Como todas as empresas cujas inovações de mercado são perceptíveis numa base diária, também a Zara, como exemplo de um dos modelos de maior sucesso na indústria têxtil e grande revolucionadora de costumes, é alvo de duríssimas críticas por parte da comunidade internacional, muito por causa das denúncias das péssimas condições de trabalho de quem produz aquilo que a maioria da humanidade consome, sem se preocupar com as precárias condições de trabalho na hora de usar um vestido quase descartável. 

Conheci por acaso o filho do dono de uma das fábricas que a Zara adquiriu nos seus primórdios. Era uma fábrica de tingimento de tecidos que sempre teve um volume de negócios considerável, na província de Guipuzkoa, no País Basco espanhol. Alguns anos após a abertura da sua primeira loja, o Sr. Ortega tornou-se cliente desta fábrica. E daí até se tornar o maior cliente da fábrica foi um pulo. O pai do meu amigo contratou mais mão-de-obra e expandiu as instalações para que os outros clientes não ficassem lesados e se pudesse assegurar a mesma qualidade de produção a todos os clientes.

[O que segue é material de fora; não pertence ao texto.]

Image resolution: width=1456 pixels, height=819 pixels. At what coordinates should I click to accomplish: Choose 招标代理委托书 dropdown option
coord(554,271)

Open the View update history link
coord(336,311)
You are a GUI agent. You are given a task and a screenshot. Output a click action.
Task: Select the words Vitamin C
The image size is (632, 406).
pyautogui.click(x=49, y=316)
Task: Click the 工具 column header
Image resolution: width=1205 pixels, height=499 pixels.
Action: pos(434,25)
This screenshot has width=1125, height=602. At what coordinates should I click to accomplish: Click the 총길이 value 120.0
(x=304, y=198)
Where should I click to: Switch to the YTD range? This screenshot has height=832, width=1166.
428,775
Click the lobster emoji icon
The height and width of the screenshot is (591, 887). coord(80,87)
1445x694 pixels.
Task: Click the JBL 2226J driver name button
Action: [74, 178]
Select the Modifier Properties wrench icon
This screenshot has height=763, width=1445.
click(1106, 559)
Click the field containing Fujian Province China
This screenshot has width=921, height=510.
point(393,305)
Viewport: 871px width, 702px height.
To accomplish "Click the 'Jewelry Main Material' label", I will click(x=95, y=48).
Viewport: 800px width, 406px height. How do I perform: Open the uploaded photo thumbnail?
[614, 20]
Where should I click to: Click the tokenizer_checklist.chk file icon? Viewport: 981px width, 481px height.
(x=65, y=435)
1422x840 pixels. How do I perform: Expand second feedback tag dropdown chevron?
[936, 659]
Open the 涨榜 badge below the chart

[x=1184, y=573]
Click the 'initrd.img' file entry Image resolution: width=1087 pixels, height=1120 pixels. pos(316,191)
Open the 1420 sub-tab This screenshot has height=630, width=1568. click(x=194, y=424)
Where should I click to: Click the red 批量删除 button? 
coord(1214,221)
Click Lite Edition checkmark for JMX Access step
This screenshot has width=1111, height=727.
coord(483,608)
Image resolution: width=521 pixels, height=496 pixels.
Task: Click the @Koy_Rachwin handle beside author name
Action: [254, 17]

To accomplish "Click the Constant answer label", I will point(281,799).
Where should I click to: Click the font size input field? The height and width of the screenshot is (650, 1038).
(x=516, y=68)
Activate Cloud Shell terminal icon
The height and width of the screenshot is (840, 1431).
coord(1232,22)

O negócio do Sr. Ortega continuou a crescer, bem como as suas necessidades, e a fábrica do pai do meu amigo continuou a contratar pessoal e a expandir-se cada vez mais. Até que a oferta da compra da fábrica chegou. Uma oferta justa, baseada no seu valor àquela data. E o negócio realizou-se: a fábrica foi comprada pelo Sr. Ortega, os postos de trabalho de todos os funcionários foram mantidos e o pai do meu amigo continuou a geri-la e a proporcionar mais postos de trabalho bem remunerados. 

Hoje em dia não sei o que será feito do meu amigo, do pai dele, da fábrica ou dos trabalhadores. 

Só sei que o Sr. Ortega não me parece um monstro assim tão monstruoso. Parecem-me monstruosas as pessoas cuja felicidade é altamente dependente do sucesso do capitalismo selvagem, insistem em vociferar contra determinados agentes, sublinhando o sucesso do protesto acéfalo e pouco esclarecido, enquanto contribuem para o aumento dos dividendos do Sr. Ortega, dizendo que é tão bom comprar muito baratinho nos saldos. Por norma, faço questão de não comprar neste tipo de lojas e de não alimentar este género de monstros. Reconheço que nem sempre é fácil, e que porcos capitalistas somos todos os que já comprámos pelo menos uma t-shirt na vida. No entanto, basta olhar para o Sr. Ortega e reconhecer duas coisas que são capazes de enjoar: sem o seu contributo não se teria democratizado o consumo de moda no Ocidente e que mesmo os defensores da classe operária davam um rim para ter um décimo da sua fortuna, ou então não se viam por aí a jogar no Euromilhões.